Sorting and Searching

Question 1

Selection Sort: Operation

Answer 1

Find the smallest element in a and exchange it with a[0]. Repeat the process with the subarray a[1]…a[n-1]… then sort a[n-2] and a[n-1] at the end.

Question 2

Selection Sort: Passes to sort the array

Answer 2

An array of n elements is sorted after n-1 passes.

Question 3

Selection Sort: Elements sorted after k passes

Answer 3

After the kth pass, the first k elements are in their sorted positions.

Question 4

Selection Sort: Worst Case

Answer 4

Selection Sort always requires the same number of comparisons/moves

Question 5

Selection Sort: Best Case

Answer 5

Selection Sort always requires the same number of comparisons/moves

Question 6

Insertion Sort: Operation

Answer 6

The array consists of sorted and unsorted portions.
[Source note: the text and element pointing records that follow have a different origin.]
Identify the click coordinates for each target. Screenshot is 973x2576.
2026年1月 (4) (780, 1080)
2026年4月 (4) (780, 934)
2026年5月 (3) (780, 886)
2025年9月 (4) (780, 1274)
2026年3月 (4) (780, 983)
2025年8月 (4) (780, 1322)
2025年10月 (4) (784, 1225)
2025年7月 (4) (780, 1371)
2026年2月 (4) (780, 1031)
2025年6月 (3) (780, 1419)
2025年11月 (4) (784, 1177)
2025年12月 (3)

Insertion sort moves elements from the unsorted subarray to their correct positions in the sorted subarray, moving elements in the sorted subarray as necessary.

Question 7

Insertion Sort: Passes to sort the array

Answer 7

An array of n elements is sorted after n-1 passes.

Question 8

Insertion Sort: Elements sorted after k passes

Answer 8

The elements in a[0]..a[k] are sorted with respect to each other (though not necessarily in their final positions).

Question 9

Insertion Sort: Worst Case

Answer 9

The array is sorted in reverse order (maximum possible number of comparisons and moves).

Question 10

Insertion Sort: Best Case

Answer 10

The array is already sorted in increasing order (each pass involves one comparison that confirms that the sort order is correct).

Question 11

Mergesort: Operation

Answer 11

Mergesort the left and right halves of an array, then merge the two sorted lists. In doing this, n subarrays of length 1 are created and then recursively merged to form the final sorted array.

Question 12

Mergesort: Disadvantages

Answer 12

Mergesort requires a temporary array of length n to sort an array of length n, so it may not be space-efficient.

Question 13

Mergesort: Worst Case

Answer 13

The performance of mergesort is not affected by the initial ordering of elements in the array.

Question 14

Mergesort: Best Case

Answer 14

The performance of mergesort is not affected by the initial ordering of elements in the array.

Question 15

Sequential Search: Operation

Answer 15

Start at the first element and compare the key to each element. If the list is known to be sorted, the search could be stopped early if the key is less than the current element.

Question 16

Sequential Search: Best Case

Answer 16

The key is in the first slot.

Question 17

Sequential Search: Worst Case

Answer 17

The key is in the last slot or not in the array.

Question 18

Sequential Search: Average Case

Answer 18

There are n/2 comparisons.

Question 19

Binary Search: Operation

Answer 19

Find the midpoint of the array at index k and compare it to the key. If the key is less than a[k], recursively search a[0]..a[k-1]. If it is greater than a[k], recursively search a[k+1]..a[n-1].

Question 20

Binary Search: Preconditions

Answer 20

The array is sorted on the search key.

Question 21

Binary Search: Best Case

Answer 21

The key is at the midpoint of the array (i.e. a[n/2]).

Question 22

Binary Search: Worst Case

Answer 22

The key is not in the list or is at either end of a subarray (subarrays must continually be divided until a subarray of length 1 is found and tested).